Spectral Python 0.14

Choose a tag to compare

@tboggs tboggs released this 23 Feb 05:47
· 225 commits to master since this release

To install, uncompress the archive, cd into the unpacked directory, and type

python setup.py install

Instead of downloading the archive, the latest release of the software can be automatically downloaded and installed using pip:

pip install -U spectral

For information on package dependencies, see the web site.

Changes

  • Attempt to use Pillow fork of PIL, if available, rather than older PIL.
  • view_cube now uses common color scale limits on all side faces.
  • When creating an AsterDatabase instance, directories in the SPECTRAL_DATA
    environment variable are search for the specified file (after the current
    directory).
  • spectral.imshow accepts an optional fignum argument to render to an
    existing figure.
  • Class labels in a spectral.imshow window can be reassigned even when class
    labels were not provided in the function call (all pixels will start with
    class 0).
  • File spectral/algorithms/perceptron.py can be used independently of the
    rest of the package.

Bug Fixes

  • Front and left sides of the image cube displayed by view_cube were
    mirrored left-right.
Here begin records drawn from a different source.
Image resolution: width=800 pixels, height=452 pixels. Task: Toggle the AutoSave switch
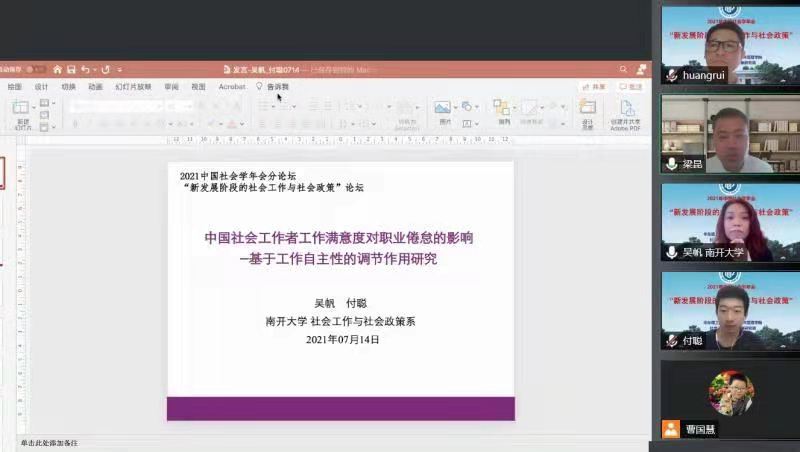coord(36,69)
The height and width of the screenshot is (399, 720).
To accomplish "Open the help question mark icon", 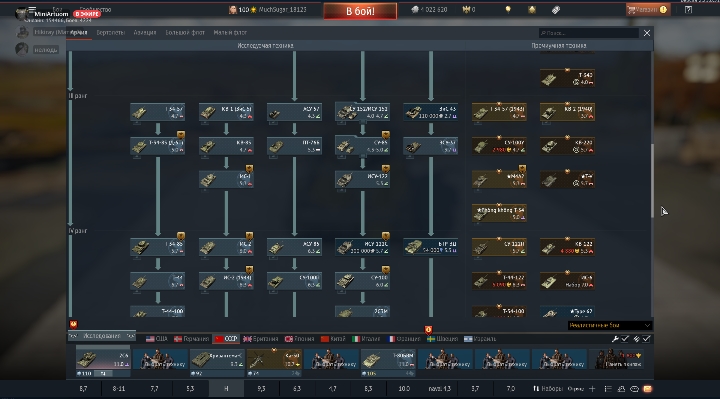I will tap(688, 10).
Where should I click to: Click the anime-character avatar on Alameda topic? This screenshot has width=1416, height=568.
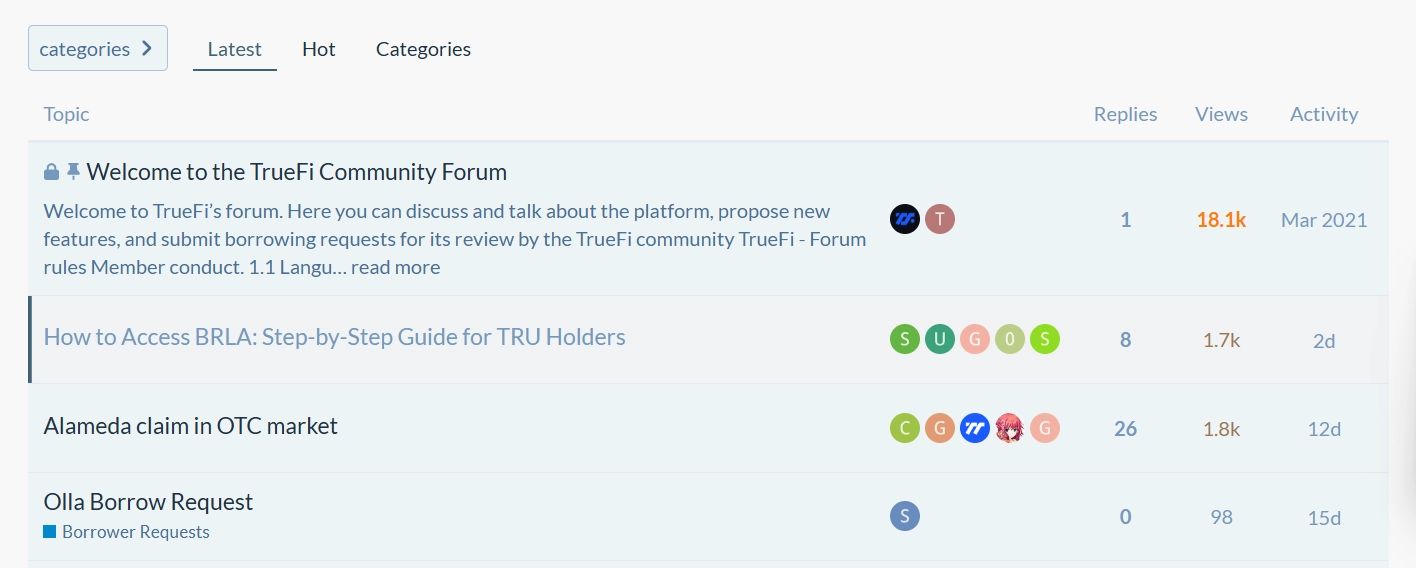tap(1010, 428)
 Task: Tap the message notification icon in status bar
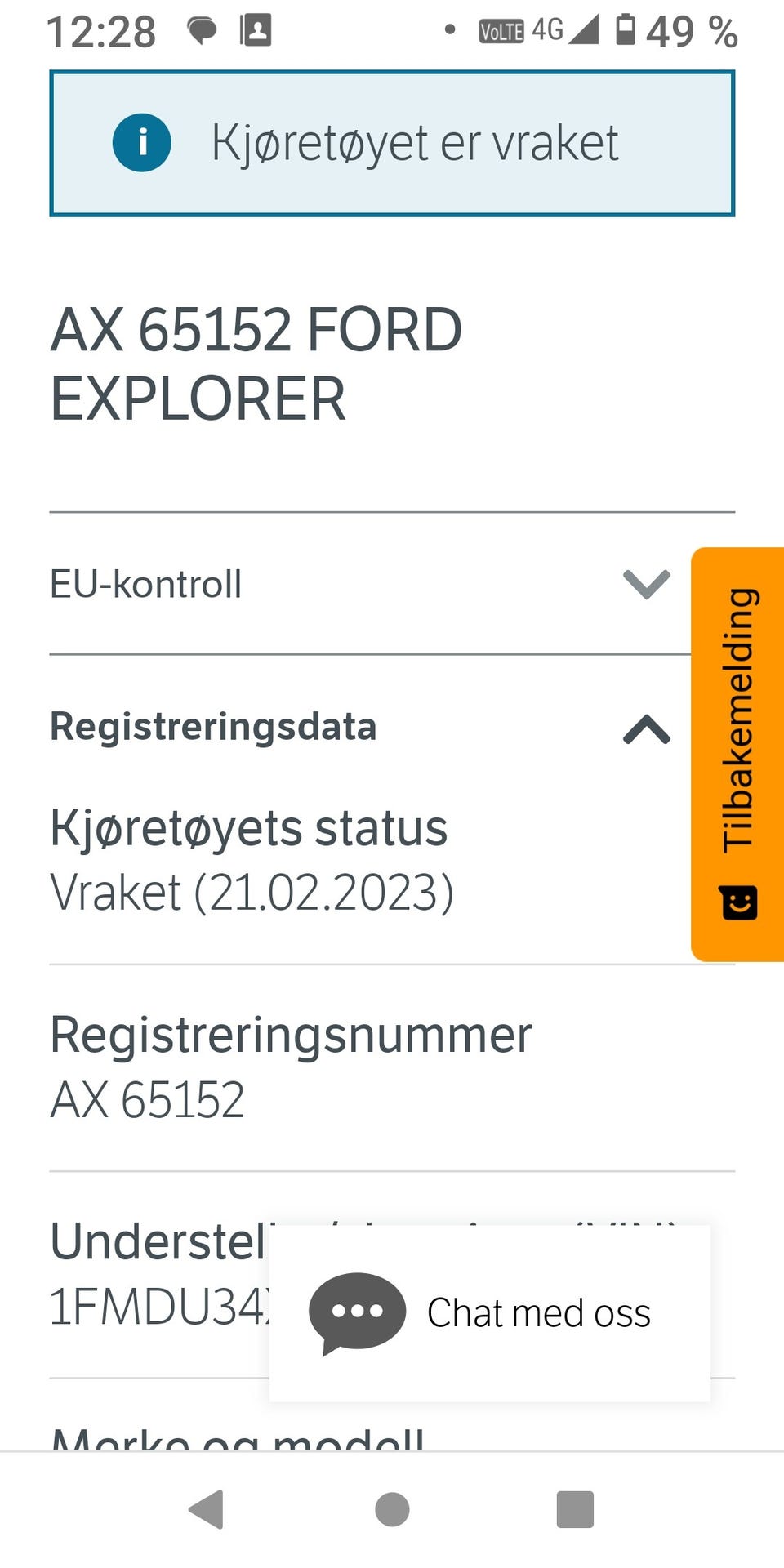pyautogui.click(x=202, y=31)
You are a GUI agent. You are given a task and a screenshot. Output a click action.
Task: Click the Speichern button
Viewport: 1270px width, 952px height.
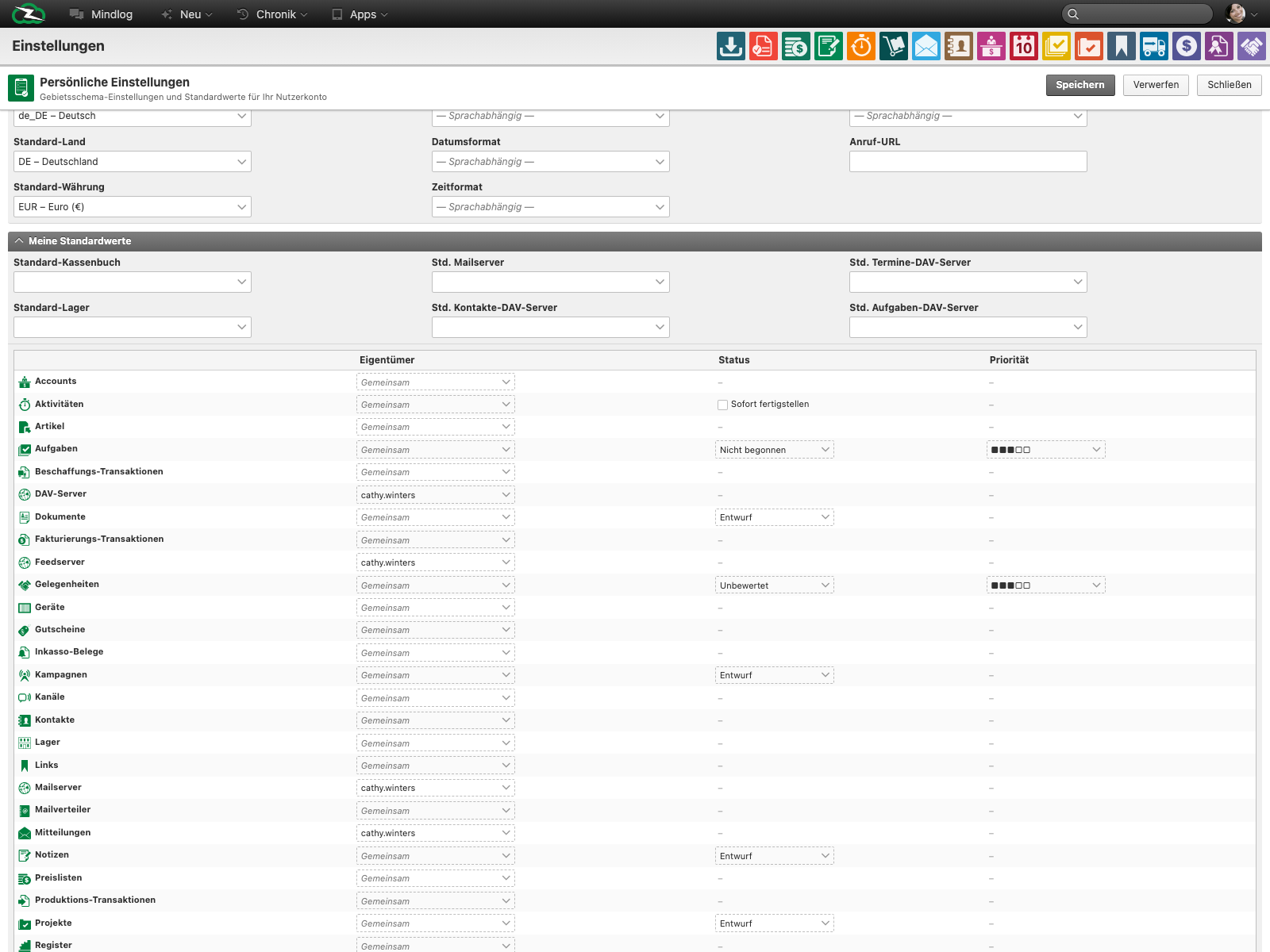1080,85
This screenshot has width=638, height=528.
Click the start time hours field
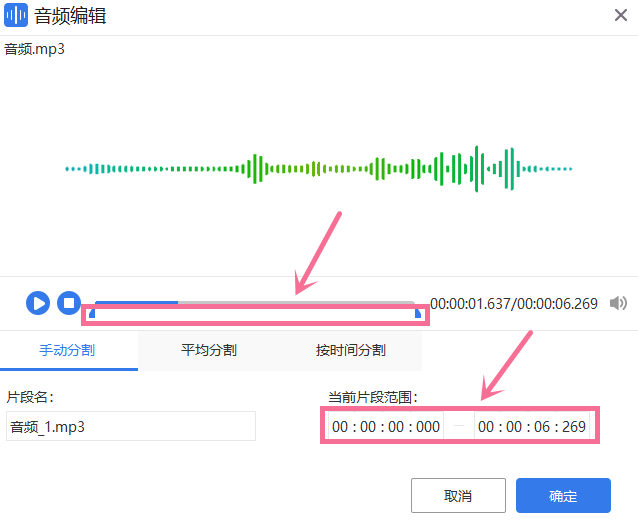point(340,427)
Cube aspect ratio was being computed incorrectly for
    non-square images. These bugs were introduced by a recent release.
  • Global covariance was not being scaled properly in the
    MahalanobisDistanceClassifier. Mathematically, it does not affect results
    and did not affect results on the test data but for large covariance with
    many classes, it could have cause rounding/truncation that would affect
    results.
  • PerceptronClassifier constructor was failing due to recent changes in
    base class code. Unit tests have been added to ensure it continues to work
    properly.

Performance Improvements

  • PerceptronClassifier is roughly an order of magnitude faster due to better
    use of numpy. Inputs are now scaled and weights are initialized withing the
    data limits, which usually results in fewer iterations for convergence.